Unfortunately this embarrassingly parallel algorithm is an embarrassingly bad example of how performant parallelism should be implemented. And since my crystall ball tells me that besides i, temp is also a shared automatic variable, I would assume it for the rest of this text. It also tells me that you have a pre-Nehalem CPU...

There are two sources of slowdown here - code transformation and cache coherency.

The way parallel regions are implmentend is that their code is extracted in separate functions. Shared local variables are extracted into structures that are then shared between the threads in the team that executes the parallel region. Under the OpenMP transformations your code sample would become something similiar to this:

typedef struct {
    int i;
    int temp;
} main_omp_fn_0_shared_vars;

void main_omp_fn_0 (void *data) {
    main_omp_fn_0_shared_vars *vars = data;

    // compute values of j_min and j_max for this thread

    for (j = j_min; j < j_max; j++) {
        for (k = 0; k < 2; k++) {
            vars->temp = vars->i * j * k;
        if (vars->i % 2 == 0) vars->temp = 0;
    }
}

int main (void) {
    int i, temp;
    main_omp_fn_0_shared_vars vars;

    for (i = 0; i < 100; i++)
    {
        vars.i = i;
        vars.temp = temp;

        // This is how GCC implements parallel regions with libgomp

        // Start main_omp_fn_0 in the other threads
        GOMP_parallel_start(main_omp_fn_0, &vars, 0);

        // Start main_omp_fn_0 in the main thread
        main_omp_fn_0(&vars);

        // Wait for other threads to finish (implicit barrier)
        GOMP_parallel_end();

        i = vars.i;
        temp = vars.temp;
    }
}

You pay a small penalty for accessing temp and i this way as their intermediate values cannot be stored in registers but are loaded and stored each time.
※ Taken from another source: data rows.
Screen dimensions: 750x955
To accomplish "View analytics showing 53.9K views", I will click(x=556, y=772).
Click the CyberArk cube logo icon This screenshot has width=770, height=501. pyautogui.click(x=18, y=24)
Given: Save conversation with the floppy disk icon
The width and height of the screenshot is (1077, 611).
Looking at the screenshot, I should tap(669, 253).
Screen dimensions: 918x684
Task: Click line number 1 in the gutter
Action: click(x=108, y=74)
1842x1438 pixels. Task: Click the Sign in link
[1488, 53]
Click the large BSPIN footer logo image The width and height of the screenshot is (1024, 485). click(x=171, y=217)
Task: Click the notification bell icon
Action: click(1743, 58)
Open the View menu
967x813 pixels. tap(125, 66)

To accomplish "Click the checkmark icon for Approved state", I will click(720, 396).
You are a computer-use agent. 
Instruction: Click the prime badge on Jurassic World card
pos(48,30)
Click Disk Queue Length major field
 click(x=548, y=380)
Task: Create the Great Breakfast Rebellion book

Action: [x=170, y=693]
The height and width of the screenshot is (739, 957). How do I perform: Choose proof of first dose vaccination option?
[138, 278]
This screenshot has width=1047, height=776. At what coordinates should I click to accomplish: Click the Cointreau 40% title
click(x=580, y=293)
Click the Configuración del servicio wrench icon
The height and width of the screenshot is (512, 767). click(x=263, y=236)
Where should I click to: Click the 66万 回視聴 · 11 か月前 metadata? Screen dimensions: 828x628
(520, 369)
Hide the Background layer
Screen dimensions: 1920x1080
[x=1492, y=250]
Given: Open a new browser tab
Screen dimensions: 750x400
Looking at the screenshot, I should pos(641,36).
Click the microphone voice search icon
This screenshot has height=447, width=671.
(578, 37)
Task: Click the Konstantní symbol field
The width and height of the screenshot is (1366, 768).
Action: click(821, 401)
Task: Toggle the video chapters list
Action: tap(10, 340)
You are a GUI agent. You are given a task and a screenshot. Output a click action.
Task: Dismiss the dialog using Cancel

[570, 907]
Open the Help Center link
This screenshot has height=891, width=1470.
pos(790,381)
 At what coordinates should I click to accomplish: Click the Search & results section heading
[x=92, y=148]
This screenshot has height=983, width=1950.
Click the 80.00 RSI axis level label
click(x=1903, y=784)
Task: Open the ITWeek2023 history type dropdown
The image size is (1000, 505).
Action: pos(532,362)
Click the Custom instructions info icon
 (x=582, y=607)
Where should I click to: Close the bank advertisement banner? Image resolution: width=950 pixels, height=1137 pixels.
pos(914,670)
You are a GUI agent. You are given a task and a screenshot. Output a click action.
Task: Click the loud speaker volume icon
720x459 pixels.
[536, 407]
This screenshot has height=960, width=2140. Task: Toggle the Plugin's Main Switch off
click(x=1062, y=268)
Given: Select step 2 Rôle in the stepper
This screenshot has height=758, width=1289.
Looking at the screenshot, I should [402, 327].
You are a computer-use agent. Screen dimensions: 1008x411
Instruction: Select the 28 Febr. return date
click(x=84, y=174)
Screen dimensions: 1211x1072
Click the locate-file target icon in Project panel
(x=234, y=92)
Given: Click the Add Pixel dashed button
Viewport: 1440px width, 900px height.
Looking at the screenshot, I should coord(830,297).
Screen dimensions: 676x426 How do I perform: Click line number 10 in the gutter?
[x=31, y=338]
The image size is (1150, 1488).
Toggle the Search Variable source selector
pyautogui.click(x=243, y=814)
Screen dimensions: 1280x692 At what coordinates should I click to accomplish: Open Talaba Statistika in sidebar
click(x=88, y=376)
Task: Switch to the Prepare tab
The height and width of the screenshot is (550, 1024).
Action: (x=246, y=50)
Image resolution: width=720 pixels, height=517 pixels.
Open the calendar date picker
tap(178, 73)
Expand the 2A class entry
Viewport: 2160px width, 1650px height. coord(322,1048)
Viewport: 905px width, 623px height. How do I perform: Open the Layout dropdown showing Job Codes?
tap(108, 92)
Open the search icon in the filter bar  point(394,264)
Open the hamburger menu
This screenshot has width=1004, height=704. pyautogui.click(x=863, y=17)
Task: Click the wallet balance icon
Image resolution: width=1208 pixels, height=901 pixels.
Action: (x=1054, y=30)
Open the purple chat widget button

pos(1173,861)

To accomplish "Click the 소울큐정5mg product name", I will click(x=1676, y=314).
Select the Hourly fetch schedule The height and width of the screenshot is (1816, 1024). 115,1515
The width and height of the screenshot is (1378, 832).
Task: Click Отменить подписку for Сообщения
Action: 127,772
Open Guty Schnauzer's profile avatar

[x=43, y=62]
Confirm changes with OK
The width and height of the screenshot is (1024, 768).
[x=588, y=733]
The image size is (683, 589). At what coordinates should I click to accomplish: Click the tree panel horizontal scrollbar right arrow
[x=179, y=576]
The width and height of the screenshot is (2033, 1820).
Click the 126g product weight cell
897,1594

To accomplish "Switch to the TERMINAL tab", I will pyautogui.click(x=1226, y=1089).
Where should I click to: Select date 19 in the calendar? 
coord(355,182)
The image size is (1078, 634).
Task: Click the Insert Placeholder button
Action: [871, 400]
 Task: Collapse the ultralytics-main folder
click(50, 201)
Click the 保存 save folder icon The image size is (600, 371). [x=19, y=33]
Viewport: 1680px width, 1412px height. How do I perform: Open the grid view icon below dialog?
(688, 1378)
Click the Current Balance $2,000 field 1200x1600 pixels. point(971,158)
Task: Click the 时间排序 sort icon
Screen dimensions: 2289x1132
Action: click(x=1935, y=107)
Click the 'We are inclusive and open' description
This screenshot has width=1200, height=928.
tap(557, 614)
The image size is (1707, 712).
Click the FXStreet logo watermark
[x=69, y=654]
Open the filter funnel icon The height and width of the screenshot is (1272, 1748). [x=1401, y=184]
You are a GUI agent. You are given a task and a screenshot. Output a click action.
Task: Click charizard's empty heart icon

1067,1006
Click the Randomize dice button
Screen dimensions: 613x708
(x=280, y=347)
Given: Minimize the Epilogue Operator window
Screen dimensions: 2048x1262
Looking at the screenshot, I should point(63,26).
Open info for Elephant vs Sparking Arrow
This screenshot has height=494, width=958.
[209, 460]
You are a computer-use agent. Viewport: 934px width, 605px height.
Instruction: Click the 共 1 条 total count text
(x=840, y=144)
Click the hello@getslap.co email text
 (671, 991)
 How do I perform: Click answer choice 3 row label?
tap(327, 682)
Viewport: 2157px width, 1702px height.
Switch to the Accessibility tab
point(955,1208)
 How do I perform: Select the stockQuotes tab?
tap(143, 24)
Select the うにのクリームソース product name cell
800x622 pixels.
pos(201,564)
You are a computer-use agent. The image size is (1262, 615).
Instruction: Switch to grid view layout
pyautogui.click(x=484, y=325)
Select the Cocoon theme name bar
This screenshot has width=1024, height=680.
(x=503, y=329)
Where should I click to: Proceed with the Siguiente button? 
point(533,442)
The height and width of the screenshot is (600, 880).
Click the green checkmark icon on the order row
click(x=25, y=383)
The other source of degradation is the cache coherency protocol. Accessing the same memory location from multiple threads executing on multiple CPU cores leads to lots of cache invalidation events. Worse, vars.i and vars.temp are likely to end up in the same cache line and although vars.i is only read from and vars.temp is only written to, full cache invalidation is likely to occur at each iteration of the inner loop.

Normally access to shared variables is protected by explicit synchronisation constructs like atomic statements and critical sections and performance degradation is well expected in that case.

Think of the overheads:

Since your outer loop needs to be in order you're creating x threads to perform the work in the inner loop, destroying them, then creating them again... and so on 100 times.

You have to wait until the longest task within the inner loop completes its work before performing the next step in the outer loop, so essentially this is a synchronization overhead. The tasks don't look irregular, but if the work to perform is small there's only so much speedup you can get out of this.

You have the cost of thread creation here, and allocating the private variables.

If the work inside the inner loop is small the benefits of parallelising this loop might not necessarily outweigh the cost of the parallelisation overheads above, hence you end up with a slowdown.